Here They Come

Looks like nothing’s happening as I walk into the room, but a peek down into the milk cartons reveals that the tomato seeds have been busy in their cozy new dirt homes. Hello, tomato plantlets, waving your cotyledons at me! Here Come the TomatoesSpring is here; can bacon-lettuce-and-tomato sandwiches be far behind? Well, yes, but not very far behind.

Since I can never believe all the seeds will sprout, I have planted two or three to a carton and when they get a little bigger I will have to thin them. This will make me sad for a bit, but a gardener is always making judgements: thou shalt live; thou shalt die; thou art a weed; thou art worthy of a place at the table. Not to mention interlopers causing trouble. No wonder our creation story starts us out in a garden.
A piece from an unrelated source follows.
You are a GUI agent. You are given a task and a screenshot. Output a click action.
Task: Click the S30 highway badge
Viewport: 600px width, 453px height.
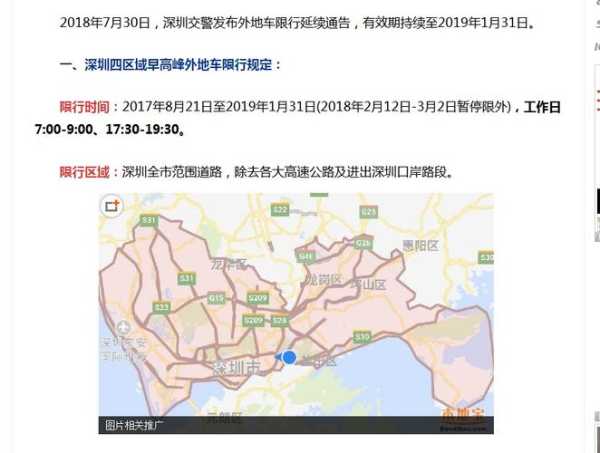click(362, 336)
In Pasadena we had a killing frost about once every 15 years, so the tomato plants would keep right on going through the fall. Being lovers of heat and light, they were a sad and scraggly lot come December; and being annuals, they had exhausted themselves by then. It was hard to face that I had to pull them up, but the fruit they bore in winter had sunk to a hothouse-like ghost of its former glory. I gave them an honored place in my tiny compost pile, and in turn they nourished the next year’s crop.
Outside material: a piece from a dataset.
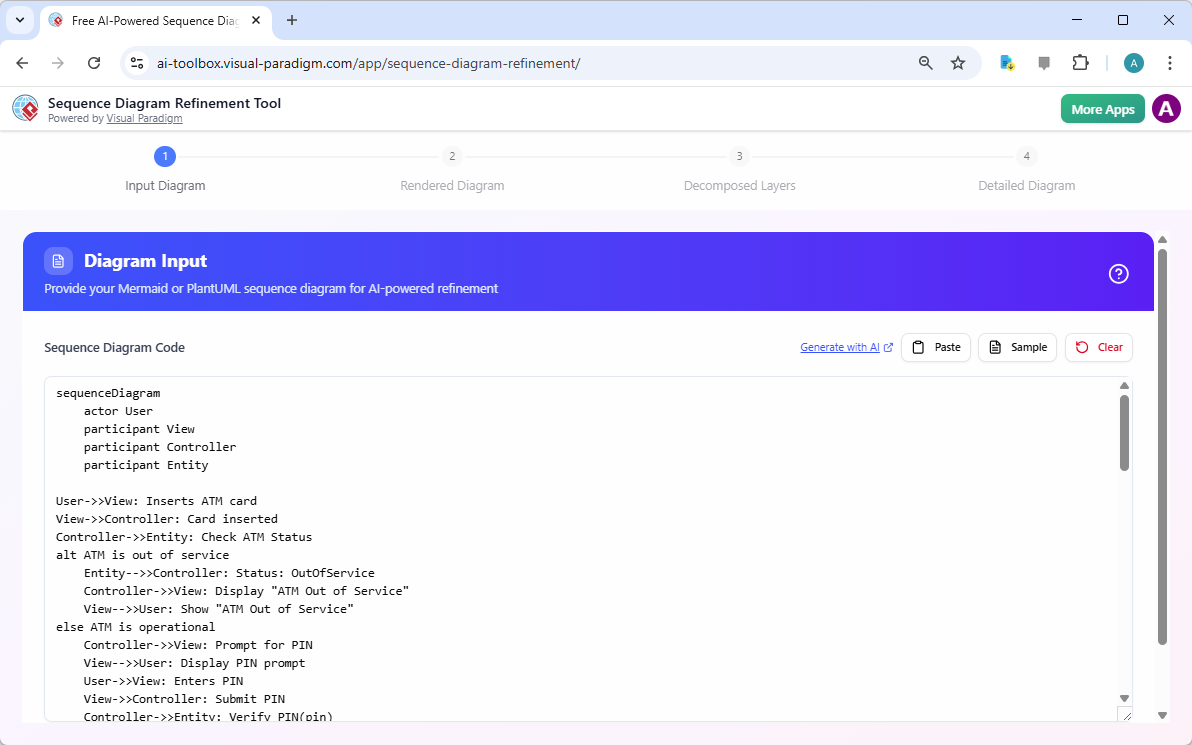Click the Sequence Diagram Refinement Tool logo
Screen dimensions: 1192x745
tap(25, 108)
I have also started some basil indoors, and will sow some directly outside. This is a ploy to keep it coming, since I use it as a landscaping plant and therefore let it flower and go to seed. The flower stalks of basil are really lovely and very attractive to bees, so it’s a shame not to let them go; but then it’s a shame not to have any more fresh basil to eat. Planting successive waves of it satisfies both the landscape and the kitchen.